> Quoted text:
-- begin --
Whatever the politics, Bush’s plan on immigration reform is a good start

A New Deal For Some Of The Region’s Labor Force

The thousands of people here illegally from Mexico, Poland, Ireland, Colombia, China and other countries who prepare our Cantonese soup with dumplings, deliver our tuna sandwiches on wholewheat toast, press our shirts and blouses, sweep under our beds, and prune our shrubbery may have reason to be pleased that President George W. Bush has announced what appears to be genuine and wholesale immigration reform.

Bush proposed this week that the United States set up an expanded system of ‘guest workers’, similar to what is in place in many countries in Europe, which would allow people from other countries to work here for a limited number of years. He also proposed amnesty for those who are already here who apply, and to expand the number of ‘green cards’ given that would allow people to work here indefinitely.

This system, if it plays out as it has in Western Europe, has its own flaws and problems. Germany, for example, is still figuring out how to handle guest workers from Turkey who have now been in the country for two or three generations. But despite such a new system’s potential flaws, it would still be light years ahead of the current system, where millions of people work here illegally in what is really a kind of indentured servitude. Minimum wage laws, required overtime pay and health and safety laws are essentially optional when it comes to illegal workers because they fear approaching any legal authority.

What’s sometimes overlooked in discussions about illegal immigration is that our current immigration policy is really a labor policy. By allowing, with one eye closed and one hand behind our back, millions of people to cross our border illegally and work here illegally we are not so much doing them a favor as setting up a source of cheap,exploitable labor. Southern California, New York and other regions would shut down if the laws on the book prohibiting employers from using illegal immigrants were enforced, or if the borders were suddenly made non-porous.
-- end --
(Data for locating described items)
-- begin --
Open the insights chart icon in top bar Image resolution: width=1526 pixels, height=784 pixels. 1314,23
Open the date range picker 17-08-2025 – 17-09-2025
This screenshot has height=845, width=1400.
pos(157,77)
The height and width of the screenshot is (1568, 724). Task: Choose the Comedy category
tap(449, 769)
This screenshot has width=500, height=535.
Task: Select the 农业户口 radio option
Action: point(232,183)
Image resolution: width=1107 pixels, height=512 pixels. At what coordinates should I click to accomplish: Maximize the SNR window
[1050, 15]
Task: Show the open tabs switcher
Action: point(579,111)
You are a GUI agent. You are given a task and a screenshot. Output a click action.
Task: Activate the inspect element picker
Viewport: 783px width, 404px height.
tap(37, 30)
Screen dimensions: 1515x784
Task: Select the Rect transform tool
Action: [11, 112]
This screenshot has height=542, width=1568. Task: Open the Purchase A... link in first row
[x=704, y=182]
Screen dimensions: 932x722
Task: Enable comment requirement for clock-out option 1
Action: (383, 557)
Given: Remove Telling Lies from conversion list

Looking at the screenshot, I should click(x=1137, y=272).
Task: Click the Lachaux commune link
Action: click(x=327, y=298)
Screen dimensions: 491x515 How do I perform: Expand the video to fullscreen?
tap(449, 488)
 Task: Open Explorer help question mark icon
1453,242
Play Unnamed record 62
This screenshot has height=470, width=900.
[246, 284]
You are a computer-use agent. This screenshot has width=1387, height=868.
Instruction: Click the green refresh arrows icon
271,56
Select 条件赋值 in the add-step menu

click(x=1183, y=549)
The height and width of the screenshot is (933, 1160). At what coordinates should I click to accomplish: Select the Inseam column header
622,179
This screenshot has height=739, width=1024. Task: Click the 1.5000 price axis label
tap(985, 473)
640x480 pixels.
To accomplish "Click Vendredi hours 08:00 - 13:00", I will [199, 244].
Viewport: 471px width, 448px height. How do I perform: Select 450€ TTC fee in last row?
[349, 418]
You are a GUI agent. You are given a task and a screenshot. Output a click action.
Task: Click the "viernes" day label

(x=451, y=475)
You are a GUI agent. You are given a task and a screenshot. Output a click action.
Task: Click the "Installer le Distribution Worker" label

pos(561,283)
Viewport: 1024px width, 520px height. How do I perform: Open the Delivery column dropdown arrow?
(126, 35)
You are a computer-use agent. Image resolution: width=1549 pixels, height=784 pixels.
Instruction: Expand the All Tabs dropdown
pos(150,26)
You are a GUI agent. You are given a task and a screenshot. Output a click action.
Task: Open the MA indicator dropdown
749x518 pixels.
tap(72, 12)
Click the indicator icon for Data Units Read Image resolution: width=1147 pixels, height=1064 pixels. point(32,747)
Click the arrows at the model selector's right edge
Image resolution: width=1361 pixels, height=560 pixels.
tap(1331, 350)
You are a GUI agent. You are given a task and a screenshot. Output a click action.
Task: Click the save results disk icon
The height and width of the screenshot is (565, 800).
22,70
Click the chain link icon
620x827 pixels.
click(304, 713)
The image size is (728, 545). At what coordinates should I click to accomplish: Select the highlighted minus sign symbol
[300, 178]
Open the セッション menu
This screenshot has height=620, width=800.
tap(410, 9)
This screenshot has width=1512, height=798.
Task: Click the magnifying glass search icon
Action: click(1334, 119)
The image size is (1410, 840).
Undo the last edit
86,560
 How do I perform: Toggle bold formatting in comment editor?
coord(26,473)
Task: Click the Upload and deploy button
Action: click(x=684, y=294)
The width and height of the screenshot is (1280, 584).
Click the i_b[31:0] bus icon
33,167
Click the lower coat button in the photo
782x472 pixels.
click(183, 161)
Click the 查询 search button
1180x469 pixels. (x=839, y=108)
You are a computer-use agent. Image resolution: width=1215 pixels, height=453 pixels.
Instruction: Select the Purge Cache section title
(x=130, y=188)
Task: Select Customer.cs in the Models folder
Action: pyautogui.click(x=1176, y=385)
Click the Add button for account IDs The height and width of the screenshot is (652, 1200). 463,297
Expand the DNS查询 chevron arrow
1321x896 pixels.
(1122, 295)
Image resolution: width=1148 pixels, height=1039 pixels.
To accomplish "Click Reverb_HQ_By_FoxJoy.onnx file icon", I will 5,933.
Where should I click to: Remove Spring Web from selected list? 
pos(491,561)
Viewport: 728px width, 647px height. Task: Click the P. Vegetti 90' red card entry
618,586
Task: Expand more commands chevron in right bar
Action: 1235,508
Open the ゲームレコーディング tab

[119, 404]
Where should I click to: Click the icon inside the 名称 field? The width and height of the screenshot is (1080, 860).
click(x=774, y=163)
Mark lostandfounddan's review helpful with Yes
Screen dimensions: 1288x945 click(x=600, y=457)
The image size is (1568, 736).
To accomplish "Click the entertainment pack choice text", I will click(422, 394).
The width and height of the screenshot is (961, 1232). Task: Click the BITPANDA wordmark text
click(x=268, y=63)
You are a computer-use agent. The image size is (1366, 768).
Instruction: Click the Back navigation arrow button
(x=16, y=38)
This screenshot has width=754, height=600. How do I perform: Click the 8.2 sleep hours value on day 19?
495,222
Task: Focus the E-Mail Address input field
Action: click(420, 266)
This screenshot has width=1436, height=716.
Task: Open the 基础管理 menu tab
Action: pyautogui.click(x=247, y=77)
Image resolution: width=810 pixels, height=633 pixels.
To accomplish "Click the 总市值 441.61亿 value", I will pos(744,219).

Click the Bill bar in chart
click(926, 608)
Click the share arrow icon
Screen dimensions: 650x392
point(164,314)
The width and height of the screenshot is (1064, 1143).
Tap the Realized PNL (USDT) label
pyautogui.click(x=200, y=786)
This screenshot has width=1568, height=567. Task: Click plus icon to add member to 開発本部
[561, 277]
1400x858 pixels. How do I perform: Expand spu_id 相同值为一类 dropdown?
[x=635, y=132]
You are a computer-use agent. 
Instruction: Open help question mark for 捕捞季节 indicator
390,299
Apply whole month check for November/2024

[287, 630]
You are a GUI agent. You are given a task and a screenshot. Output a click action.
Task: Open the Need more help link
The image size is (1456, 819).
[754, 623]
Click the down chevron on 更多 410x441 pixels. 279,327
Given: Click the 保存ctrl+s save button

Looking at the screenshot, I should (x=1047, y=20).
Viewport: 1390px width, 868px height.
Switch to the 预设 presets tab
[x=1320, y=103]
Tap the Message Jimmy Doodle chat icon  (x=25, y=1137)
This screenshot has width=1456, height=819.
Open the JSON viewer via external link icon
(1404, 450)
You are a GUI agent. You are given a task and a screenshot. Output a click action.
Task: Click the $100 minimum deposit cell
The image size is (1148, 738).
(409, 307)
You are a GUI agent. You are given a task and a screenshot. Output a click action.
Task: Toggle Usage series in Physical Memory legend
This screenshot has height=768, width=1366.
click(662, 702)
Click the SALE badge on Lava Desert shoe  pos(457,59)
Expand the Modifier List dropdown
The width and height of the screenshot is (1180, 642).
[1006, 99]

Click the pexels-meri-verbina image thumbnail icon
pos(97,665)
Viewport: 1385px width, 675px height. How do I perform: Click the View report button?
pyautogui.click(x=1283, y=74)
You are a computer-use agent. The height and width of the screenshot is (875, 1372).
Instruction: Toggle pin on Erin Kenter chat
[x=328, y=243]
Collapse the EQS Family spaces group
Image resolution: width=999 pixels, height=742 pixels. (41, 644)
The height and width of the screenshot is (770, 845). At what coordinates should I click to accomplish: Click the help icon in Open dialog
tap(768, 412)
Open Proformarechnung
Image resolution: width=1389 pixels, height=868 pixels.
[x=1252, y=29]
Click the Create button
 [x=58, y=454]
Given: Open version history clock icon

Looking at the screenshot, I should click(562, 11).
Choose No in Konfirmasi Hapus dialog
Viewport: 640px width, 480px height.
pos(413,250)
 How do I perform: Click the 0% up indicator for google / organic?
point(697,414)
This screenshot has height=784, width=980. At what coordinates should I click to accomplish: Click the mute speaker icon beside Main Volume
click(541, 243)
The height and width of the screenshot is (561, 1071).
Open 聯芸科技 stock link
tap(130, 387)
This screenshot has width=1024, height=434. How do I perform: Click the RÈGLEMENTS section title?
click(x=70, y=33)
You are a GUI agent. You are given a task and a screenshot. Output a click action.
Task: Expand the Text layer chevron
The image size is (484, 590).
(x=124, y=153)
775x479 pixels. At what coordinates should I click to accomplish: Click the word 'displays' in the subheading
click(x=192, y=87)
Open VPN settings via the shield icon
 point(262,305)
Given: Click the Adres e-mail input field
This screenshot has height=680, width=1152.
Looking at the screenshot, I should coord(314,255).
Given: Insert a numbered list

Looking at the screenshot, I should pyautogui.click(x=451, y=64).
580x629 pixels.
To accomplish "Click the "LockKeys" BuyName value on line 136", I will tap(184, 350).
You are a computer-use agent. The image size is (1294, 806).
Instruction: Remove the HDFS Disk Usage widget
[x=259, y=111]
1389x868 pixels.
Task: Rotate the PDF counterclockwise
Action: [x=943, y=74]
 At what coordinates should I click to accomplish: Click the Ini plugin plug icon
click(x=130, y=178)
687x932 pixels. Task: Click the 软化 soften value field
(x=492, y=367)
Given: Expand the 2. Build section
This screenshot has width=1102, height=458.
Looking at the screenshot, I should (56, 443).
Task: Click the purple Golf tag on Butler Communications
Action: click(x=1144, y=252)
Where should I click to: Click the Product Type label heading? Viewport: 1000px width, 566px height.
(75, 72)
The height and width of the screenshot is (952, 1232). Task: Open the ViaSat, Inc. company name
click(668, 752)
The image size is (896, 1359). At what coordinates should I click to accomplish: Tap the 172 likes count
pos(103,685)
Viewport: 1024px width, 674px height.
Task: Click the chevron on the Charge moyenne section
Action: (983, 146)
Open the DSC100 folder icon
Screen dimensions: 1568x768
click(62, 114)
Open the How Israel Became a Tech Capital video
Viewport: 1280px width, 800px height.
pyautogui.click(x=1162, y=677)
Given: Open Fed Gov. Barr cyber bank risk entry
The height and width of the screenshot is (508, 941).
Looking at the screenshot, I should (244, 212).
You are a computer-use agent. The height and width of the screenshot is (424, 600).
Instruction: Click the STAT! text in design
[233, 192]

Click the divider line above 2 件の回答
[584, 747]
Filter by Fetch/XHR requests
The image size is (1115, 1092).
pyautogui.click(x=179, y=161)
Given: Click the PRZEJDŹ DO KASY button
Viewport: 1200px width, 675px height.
-- end --
> Actions to take:
- A) According to the editorial, which country is still working out how to handle guest workers from Turkey?
- B) Repeat the part of the editorial that opens with the words containing "The thousands of" and closes with "work here indefinitely.".
The data stands apart from the editorial and has no connection to it.

> In response:
- A) Germany

- B)
The thousands of people here illegally from Mexico, Poland, Ireland, Colombia, China and other countries who prepare our Cantonese soup with dumplings, deliver our tuna sandwiches on wholewheat toast, press our shirts and blouses, sweep under our beds, and prune our shrubbery may have reason to be pleased that President George W. Bush has announced what appears to be genuine and wholesale immigration reform.

Bush proposed this week that the United States set up an expanded system of ‘guest workers’, similar to what is in place in many countries in Europe, which would allow people from other countries to work here for a limited number of years. He also proposed amnesty for those who are already here who apply, and to expand the number of ‘green cards’ given that would allow people to work here indefinitely.